July 1 deemed ‘Bloody Friday’ in shipping due to stock drops

Major industry giants hit with significant share price decreases

A container ship is traveling into a port.

(Photo: Jim Allen/FreightWaves)

Friday will “Hereby [be] known in #shipping as ‘Bloody Friday,’ ” J Mintzmyer, head of research at Value Investor’s Edge, tweeted.

Stock prices for shipping giants such as Zim Integrated Shipping Services (NYSE: ZIM), Genco Shipping (NYSE: GNK) and Eagle Bulk Shipping (NASDAQ: EGLE) experienced major drops Friday.

Experts said the decreases could be due to weakening manufacturing activity in the U.S. and a weakening demand for consumer goods as the country shifts to a post-pandemic economy.
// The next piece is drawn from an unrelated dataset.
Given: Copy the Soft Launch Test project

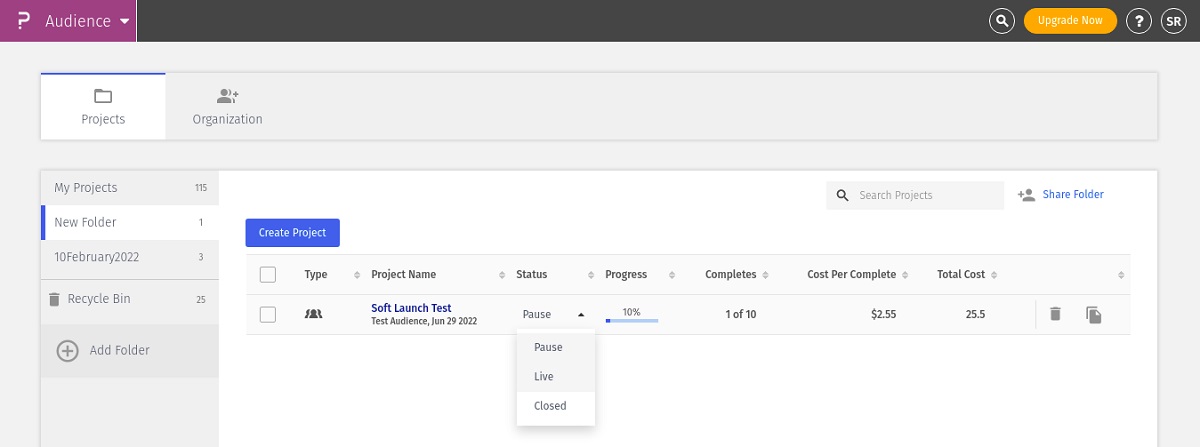Looking at the screenshot, I should click(x=1094, y=315).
Read: US import demand is dropping off a cliff


BofA downgrades Zim

Research analysts at BofA Securities on Friday downgraded Zim to underperform. BofA lowered its ocean multiple from 10x to 6x, below the multiple for Maersk due to higher levels of uncertainty. It also lowered Zim’s price objective from $79 to $40, 15% below the $47.23 at the time of the report.

The downgrade was based on “concerns over weaker U.S. demand.” The analysts said large American retailers have indicated spending on goods is falling and they have excess inventories.

Heightened demand for U.S. imports during the pandemic led to port congestion and skyrocketing ocean spot rates.

Given the slowing of consumer demand, “this congestion could unwind rapidly, in our view, driving a sharp correction in ocean spot rates,” the analysts said. “Zim’s largely chartered fleet and lower proportion of contracted volumes make it more exposed than other carriers to declining spot rates.”